Matériel de buanderie industrielle
Les hôtels de plus de vingt chambres disposent systématiquement d'une buanderie interne. Le renouvellement de cette buanderie (machines à laver industrielles, sèche-linge à condensation, calandres, chariots de tri) représente un ticket de 15 à 40 000 € HT selon la capacité.
Systèmes de gestion et de contrôle
Contrôle d'accès par carte magnétique ou RFID, systèmes de gestion de l'énergie par chambre (terminaux interactifs d'arrêt de la climatisation à la sortie du client), écrans d'affichage dynamique en lobby — des équipements de 10 à 30 000 € HT souvent négligés mais pleinement éligibles.

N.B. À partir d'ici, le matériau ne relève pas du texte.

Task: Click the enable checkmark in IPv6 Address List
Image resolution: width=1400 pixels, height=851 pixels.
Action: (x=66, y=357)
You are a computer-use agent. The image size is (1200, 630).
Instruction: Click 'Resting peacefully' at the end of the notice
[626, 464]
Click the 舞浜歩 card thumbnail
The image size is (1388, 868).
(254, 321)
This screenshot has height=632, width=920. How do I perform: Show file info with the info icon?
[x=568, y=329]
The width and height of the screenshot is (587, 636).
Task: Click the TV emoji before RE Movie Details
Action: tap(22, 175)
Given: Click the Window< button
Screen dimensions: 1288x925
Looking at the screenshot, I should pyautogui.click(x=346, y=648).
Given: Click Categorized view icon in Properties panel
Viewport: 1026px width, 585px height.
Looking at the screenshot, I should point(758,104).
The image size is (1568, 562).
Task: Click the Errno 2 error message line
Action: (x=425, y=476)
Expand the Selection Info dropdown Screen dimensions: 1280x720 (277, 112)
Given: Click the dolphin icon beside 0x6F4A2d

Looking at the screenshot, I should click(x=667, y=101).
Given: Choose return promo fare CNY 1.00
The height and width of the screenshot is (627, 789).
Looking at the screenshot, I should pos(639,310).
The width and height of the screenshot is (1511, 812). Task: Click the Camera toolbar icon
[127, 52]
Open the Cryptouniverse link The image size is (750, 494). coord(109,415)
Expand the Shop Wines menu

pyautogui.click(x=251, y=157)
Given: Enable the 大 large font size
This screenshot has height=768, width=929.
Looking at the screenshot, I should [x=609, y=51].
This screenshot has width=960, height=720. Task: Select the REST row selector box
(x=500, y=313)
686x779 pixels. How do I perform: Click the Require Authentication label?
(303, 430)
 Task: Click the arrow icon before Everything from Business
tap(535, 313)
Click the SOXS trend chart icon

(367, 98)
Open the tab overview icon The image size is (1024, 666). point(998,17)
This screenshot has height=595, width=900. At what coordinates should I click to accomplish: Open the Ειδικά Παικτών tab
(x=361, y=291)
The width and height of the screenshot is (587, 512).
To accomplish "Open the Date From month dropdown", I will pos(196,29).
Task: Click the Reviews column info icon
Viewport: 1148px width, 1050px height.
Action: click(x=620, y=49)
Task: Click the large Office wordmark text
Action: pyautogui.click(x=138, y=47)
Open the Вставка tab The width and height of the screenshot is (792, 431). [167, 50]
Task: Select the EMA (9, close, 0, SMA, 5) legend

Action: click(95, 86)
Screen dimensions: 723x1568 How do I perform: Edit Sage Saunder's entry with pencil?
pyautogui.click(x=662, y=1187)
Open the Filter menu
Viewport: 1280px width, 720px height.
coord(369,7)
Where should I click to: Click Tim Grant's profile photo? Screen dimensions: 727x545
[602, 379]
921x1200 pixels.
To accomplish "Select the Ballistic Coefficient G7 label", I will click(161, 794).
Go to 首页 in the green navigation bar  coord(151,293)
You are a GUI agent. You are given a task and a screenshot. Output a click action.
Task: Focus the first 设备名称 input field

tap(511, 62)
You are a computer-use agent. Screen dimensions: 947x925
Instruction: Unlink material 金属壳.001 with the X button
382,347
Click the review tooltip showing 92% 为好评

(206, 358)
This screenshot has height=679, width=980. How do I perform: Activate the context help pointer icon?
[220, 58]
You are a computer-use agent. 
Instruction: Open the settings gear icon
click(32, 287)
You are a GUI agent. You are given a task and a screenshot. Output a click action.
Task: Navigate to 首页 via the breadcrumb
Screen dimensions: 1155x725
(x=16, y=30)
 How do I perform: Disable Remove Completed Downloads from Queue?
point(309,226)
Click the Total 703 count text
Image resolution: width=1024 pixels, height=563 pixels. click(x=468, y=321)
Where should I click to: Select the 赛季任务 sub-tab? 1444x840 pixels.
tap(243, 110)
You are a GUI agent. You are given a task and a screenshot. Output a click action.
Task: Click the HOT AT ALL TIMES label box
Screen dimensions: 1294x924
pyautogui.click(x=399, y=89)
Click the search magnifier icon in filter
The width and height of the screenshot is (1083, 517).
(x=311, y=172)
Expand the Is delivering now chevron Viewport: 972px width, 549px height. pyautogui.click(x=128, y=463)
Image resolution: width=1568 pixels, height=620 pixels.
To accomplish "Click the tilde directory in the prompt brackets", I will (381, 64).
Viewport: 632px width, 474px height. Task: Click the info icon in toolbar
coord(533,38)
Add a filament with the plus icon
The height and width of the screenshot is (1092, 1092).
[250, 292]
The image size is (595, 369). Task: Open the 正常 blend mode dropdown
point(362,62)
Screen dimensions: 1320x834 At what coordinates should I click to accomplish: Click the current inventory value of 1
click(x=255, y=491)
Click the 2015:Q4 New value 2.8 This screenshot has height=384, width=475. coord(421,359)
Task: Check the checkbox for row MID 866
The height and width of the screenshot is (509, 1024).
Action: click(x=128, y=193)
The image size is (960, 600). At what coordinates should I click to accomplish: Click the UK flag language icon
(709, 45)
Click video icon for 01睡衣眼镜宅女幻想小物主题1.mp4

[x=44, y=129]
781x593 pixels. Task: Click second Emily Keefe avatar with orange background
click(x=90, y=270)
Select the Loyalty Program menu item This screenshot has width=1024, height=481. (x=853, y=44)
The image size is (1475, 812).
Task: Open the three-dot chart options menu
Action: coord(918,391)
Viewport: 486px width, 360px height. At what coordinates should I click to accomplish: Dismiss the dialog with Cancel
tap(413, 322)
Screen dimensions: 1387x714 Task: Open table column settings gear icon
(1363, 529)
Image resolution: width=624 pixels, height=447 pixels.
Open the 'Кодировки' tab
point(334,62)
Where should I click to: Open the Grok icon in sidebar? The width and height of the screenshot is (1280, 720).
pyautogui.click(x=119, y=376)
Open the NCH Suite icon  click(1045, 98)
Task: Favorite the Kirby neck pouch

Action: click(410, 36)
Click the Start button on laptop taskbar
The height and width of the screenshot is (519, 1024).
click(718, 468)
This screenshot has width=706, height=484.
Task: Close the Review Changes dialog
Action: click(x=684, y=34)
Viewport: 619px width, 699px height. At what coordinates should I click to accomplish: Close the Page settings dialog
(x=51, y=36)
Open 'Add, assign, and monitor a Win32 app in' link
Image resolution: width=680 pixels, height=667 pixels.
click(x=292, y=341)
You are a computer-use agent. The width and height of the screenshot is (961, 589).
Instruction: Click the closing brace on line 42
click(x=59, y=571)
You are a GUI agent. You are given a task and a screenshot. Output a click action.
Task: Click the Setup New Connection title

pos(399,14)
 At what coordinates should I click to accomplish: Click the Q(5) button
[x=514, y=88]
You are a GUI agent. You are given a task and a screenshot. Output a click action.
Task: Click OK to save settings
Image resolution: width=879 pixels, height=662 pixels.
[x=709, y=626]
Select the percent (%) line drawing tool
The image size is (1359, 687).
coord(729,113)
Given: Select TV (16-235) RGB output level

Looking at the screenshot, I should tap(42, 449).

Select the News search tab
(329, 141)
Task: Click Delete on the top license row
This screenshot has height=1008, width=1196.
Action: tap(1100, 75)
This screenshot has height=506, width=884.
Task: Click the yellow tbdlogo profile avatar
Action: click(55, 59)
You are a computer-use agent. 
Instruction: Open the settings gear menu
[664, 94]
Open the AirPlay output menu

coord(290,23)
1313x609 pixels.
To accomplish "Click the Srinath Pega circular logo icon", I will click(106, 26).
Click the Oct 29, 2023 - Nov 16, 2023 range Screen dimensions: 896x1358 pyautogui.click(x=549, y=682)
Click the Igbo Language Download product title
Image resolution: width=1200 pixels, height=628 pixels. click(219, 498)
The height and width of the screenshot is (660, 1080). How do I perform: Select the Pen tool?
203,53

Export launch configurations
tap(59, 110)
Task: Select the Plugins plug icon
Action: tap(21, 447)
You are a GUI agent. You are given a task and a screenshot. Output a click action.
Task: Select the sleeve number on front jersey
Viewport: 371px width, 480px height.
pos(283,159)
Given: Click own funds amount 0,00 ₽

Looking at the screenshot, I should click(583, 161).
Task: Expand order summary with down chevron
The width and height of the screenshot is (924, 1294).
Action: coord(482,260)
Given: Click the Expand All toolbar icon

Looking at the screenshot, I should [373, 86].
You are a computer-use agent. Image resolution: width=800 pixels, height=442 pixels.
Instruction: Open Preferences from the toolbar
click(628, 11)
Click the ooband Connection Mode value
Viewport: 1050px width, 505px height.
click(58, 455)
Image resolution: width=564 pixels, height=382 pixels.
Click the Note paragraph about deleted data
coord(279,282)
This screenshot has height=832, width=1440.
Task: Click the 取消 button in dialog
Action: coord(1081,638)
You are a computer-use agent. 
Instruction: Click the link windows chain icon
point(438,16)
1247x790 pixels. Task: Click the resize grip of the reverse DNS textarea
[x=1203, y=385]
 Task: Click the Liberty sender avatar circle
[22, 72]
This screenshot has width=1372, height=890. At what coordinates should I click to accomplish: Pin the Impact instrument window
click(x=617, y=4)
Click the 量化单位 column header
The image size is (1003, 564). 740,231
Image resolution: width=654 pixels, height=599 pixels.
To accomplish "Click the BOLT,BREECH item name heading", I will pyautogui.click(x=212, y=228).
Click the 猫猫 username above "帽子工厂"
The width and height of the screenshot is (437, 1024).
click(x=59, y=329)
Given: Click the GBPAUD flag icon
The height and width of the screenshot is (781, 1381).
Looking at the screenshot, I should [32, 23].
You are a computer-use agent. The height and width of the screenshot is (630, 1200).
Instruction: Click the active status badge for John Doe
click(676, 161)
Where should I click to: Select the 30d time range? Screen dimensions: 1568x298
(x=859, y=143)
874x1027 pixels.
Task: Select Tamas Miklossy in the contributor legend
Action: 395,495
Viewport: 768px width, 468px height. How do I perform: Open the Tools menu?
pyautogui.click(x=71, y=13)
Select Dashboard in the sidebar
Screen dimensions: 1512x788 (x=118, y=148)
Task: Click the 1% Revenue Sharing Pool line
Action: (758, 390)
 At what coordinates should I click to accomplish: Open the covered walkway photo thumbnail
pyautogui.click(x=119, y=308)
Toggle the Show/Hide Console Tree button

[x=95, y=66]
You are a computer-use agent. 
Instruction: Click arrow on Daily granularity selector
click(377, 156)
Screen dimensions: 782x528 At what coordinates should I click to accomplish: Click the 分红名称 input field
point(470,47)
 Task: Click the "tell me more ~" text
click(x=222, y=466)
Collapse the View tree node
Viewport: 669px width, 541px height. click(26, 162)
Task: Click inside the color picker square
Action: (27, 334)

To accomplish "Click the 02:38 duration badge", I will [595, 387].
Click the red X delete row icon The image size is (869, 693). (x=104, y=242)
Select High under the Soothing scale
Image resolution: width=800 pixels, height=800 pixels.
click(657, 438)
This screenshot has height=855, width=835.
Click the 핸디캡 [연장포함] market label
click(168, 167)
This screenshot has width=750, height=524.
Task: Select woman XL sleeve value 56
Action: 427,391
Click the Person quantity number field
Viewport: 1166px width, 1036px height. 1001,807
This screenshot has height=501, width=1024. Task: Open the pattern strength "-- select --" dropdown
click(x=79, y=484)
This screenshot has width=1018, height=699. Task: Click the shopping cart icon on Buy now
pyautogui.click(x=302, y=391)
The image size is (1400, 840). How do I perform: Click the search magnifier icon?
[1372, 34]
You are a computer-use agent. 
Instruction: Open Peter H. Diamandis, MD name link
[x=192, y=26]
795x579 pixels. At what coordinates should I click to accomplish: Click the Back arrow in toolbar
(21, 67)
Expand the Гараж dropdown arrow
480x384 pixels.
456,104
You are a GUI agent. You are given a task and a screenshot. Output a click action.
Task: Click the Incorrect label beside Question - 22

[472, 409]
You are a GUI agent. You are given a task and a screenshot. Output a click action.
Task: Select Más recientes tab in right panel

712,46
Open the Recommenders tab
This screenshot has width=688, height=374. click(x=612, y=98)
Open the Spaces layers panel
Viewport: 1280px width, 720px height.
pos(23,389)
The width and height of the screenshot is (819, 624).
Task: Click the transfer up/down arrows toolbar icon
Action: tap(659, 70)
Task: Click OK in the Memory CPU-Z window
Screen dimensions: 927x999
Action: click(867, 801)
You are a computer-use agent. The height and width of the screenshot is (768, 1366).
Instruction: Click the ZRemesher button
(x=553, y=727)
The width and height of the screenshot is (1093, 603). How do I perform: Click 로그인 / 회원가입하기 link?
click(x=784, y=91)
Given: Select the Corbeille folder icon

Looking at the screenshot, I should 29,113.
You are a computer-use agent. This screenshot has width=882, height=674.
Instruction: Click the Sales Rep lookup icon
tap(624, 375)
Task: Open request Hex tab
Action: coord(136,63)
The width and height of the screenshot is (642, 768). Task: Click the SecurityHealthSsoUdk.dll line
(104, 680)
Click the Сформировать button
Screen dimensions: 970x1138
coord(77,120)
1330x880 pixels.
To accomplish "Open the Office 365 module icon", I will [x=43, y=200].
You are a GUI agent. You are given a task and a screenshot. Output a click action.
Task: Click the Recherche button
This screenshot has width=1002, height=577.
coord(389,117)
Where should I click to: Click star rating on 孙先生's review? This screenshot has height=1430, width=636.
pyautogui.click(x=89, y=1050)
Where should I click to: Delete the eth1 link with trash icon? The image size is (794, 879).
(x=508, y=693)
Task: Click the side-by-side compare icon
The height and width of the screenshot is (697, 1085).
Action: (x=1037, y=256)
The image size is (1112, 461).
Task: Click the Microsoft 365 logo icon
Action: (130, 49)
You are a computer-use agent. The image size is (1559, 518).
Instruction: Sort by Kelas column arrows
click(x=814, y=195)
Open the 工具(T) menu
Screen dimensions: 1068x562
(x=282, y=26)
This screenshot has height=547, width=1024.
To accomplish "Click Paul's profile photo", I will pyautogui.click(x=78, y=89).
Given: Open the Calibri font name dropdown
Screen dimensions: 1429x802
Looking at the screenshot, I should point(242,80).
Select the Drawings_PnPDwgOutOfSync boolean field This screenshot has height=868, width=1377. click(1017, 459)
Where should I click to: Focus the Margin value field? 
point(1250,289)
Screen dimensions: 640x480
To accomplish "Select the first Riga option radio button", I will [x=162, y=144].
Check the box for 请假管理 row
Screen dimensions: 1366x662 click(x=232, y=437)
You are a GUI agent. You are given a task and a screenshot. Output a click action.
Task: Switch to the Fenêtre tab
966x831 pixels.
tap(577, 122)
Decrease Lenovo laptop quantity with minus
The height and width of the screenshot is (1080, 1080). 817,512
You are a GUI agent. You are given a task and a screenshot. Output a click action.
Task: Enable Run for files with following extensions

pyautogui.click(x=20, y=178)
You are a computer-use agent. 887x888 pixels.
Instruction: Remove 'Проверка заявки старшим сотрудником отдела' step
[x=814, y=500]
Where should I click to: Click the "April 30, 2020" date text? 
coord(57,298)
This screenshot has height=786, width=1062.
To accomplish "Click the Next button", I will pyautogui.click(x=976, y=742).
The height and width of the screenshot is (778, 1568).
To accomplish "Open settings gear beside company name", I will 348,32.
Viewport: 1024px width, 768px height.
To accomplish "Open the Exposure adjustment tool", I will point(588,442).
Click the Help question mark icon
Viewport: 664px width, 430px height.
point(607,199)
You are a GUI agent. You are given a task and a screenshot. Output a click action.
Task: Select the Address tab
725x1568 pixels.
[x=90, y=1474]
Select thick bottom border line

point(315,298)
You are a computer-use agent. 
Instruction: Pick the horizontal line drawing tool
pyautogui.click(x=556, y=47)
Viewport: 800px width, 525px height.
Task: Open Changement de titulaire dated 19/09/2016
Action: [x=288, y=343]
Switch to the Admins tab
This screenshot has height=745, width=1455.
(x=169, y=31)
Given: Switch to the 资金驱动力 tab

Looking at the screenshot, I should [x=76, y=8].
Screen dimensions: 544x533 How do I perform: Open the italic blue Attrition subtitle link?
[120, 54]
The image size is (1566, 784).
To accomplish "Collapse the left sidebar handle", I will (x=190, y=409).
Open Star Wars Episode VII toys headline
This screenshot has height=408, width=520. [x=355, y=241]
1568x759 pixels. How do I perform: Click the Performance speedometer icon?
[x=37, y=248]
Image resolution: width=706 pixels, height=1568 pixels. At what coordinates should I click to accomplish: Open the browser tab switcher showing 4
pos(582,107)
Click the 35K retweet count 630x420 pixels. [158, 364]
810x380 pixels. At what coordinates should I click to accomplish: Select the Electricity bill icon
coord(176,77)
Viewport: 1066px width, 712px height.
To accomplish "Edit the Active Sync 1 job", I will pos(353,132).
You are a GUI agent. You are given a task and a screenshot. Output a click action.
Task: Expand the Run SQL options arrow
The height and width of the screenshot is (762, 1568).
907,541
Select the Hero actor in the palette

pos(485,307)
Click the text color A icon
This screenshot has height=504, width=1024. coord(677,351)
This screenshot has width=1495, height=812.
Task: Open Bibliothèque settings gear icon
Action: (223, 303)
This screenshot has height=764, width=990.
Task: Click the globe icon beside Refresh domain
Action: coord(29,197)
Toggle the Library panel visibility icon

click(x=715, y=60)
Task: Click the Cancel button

La question de la durée d'amortissement
Un point technique important pour les équipements hôteliers : la durée normale d'amortissement doit être cohérente avec la durée de location Girardin (5 ans). Si un équipement est amorti en moins de cinq ans, des précautions contractuelles spécifiques s'imposent pour garantir la conformité avec les conditions de l'article 199 undecies B. En pratique, les opérateurs expérimentés comme Financière Outre-Mer traitent systématiquement cette question lors du montage — c'est l'un des éléments vérifiés dans le cadre de la sécurisation de l'opération.
Profil de l'exploitant hôtelier bénéficiaire
L'hôtelier qui bénéficie du matériel financé par la SNC est généralement un établissement classé (1 à 4 étoiles), une résidence de tourisme, ou un restaurant gastronomique. Les conditions requises sont les mêmes que pour tout exploitant : activité exercée depuis plus de deux ans sur le territoire, secteur éligible selon l'article 199 undecies B, documentation comptable en ordre. La clause de non-recours est systématiquement insérée dans le contrat de location entre la SNC et l'exploitant — elle protège les associés investisseurs en limitant leur engagement à leur apport.
À l'issue des cinq ans : une cession transparente
Au terme de la période de location, la SNC est dissoute et le matériel est cédé à l'euro symbolique à l'exploitant hôtelier. Ce dernier devient alors propriétaire d'équipements qui ont généralement encore quatre à huit ans de vie utile devant eux — un actif significatif pour un TPE du secteur touristique.